If P.E. teachers took a #BelieveAllInjuries approach, a significant percentage of their class would never participate. Maybe it’s a quarter of the class or less, depending on the group, but it’s definitely a large chunk. A certain percentage love P.E., a big middle percentage are neither enthused nor disenchanted and could go either way depending on the teacher and environment, and a certain percentage come into the class determined to do the absolute minimum (#resist).
[Side note: At the start of this year I had a brief conversation with our other P.E. teachers about the best approach to having a “distance day” every week. Should the day be predictable or unpredictable? My approach is predictable.
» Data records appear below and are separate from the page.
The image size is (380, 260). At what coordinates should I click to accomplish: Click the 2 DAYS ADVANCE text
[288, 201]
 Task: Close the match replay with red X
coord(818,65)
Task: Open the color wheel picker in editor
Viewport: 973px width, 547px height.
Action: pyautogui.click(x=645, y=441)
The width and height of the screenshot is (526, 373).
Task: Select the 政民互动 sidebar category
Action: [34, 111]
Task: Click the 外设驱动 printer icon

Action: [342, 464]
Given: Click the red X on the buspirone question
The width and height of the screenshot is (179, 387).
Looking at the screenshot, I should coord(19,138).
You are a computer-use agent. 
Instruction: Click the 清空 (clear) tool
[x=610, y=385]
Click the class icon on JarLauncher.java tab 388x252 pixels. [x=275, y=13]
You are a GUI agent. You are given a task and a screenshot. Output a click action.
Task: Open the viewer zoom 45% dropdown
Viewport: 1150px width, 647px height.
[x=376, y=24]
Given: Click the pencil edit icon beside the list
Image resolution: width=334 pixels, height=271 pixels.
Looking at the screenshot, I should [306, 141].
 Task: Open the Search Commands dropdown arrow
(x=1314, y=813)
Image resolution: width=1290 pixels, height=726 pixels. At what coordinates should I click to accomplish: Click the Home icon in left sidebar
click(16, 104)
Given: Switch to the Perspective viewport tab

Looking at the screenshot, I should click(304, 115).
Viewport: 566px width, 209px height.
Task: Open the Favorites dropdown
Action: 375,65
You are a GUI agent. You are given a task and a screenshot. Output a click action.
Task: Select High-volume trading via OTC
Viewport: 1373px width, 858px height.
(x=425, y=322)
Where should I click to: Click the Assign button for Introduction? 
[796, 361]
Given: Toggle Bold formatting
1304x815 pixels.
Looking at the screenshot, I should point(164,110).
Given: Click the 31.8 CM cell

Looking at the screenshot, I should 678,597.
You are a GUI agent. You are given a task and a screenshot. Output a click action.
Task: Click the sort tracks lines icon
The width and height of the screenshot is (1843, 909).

Cons: students can plan their injuries (and doctor’s appointments) in advance. Pros: you can coach the class into having a healthy mental approach (/resignation), and the inevitability makes it impersonal. If it’s unpredictable, the class’s first reaction is going to be to attempt to convince you to pick any other day, and once that fails, a negative mood, then effort, will prevail.]
Grading participation is tough when you are evaluating individuals doing individual tasks. When it comes to team competitions, it’s even more difficult. It’s nearly impossible to force students to play team sports when they don’t want to. For example, when we play dodgeball, I almost always provide an alternative. (Same thing when we go outside in *extreme* temperatures. It’s just a good idea to make those sorts of things voluntary. #separateblogpost) But think about it. If the coach is splitting up teams, it’s pretty important to know what level of effort the individuals will be competing at. Playing to win the game is sacred, and if anyone on either side is not playing to win, the competition is undermined. For this reason, I have developed the following policy: if you don’t want to compete, tell me before I split up teams. You can walk laps around the field/gym instead, and you won’t lose any points. If you don’t compete with adequate effort during the game, I’m going to kick you out of the game to walk laps, and in that case you do lose a point (at least). On top of those options, when we do play games, there are at least two options, one in the gym and one on the field. This entire system changes in the fourth quarter, when I have students assigned to permanent teams (#separateblogpost).
When I kick students out of team competitions for lack of effort, they are often incredulous, and for good reason. By doing so, I am claiming to 1) know their intentions and 2) understand their potential. It’s borderline crazy to assert you have a grasp on either of those things, but I do. And that’s the beautiful thing about my current situation. I have spent my life competing and watching other people compete. I spend most of my everyday life working with these students. I do understand effort and potential, and I do understand my students. Do I get it right every time? No. Is it an effective way to encourage their level of effort to stay well above the grey area? Yes.
Something is “Good” if it fulfills its purpose. A “Good” P.E. teacher is one who teaches students to give their best effort, to be a “sweaty try-hard”. The rest is just details. Grade participation.